I don't see anything in the Midnight Eye book about that reference, specifically. I haven't seen the film. I do have a copy of it somewhere...it's part of a long list of movies I plan to get to...eventually. The Midnight Eye book does say that the 5th entry in the series references Le Doulos. I'm sure there's a very good chance that Kurosawa intended the association.
The Fanciful Norwegian wrote:
Thu Jul 09, 2020 1:15 pm
Supposedly the original cut of The Excitement of the Do-Re-Mi-Fa Girl (the one rejected by Nikkatsu) was a lot more "pink," the studio's objections being about the lack of romance rather than the lack of sex and nudity. Kurosawa and some supporters within the film community raised the funds to buy the movie from Nikkatsu, a result of which was that Kurosawa was able to recut it with no consideration for a studio and dropped much of the eroticism. (As though to underline this, he also changed the title from College Girl: Shameful Seminar.)

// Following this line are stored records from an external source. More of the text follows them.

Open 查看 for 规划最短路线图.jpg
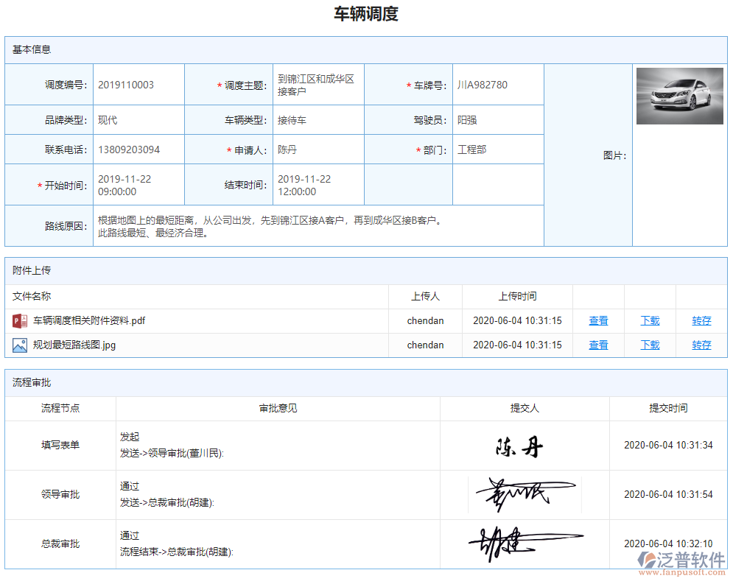Image resolution: width=733 pixels, height=584 pixels. pyautogui.click(x=597, y=345)
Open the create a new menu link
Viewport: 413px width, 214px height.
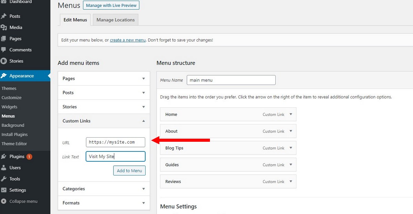[x=128, y=40]
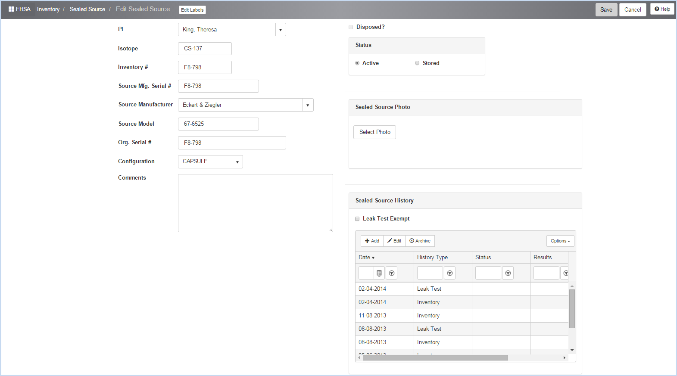Expand the PI dropdown
Screen dimensions: 677x376
pos(281,30)
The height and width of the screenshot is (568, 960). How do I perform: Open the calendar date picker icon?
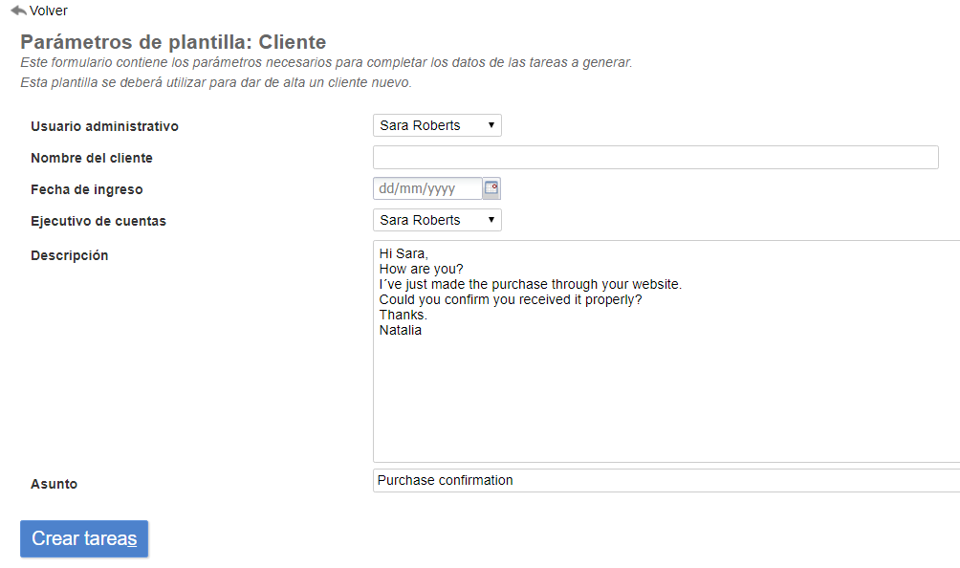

That's really interesting. I would say there is some romance in the final cut––mostly between the lead girl and the professor––which is played like a scene from James Whale's Frankenstein. It's easy to imagine there being more softcore scenes originally. There do seem to be erotic sequences which are cut down to just a single post-coital shot, where I can imagine they filmed a lot more material.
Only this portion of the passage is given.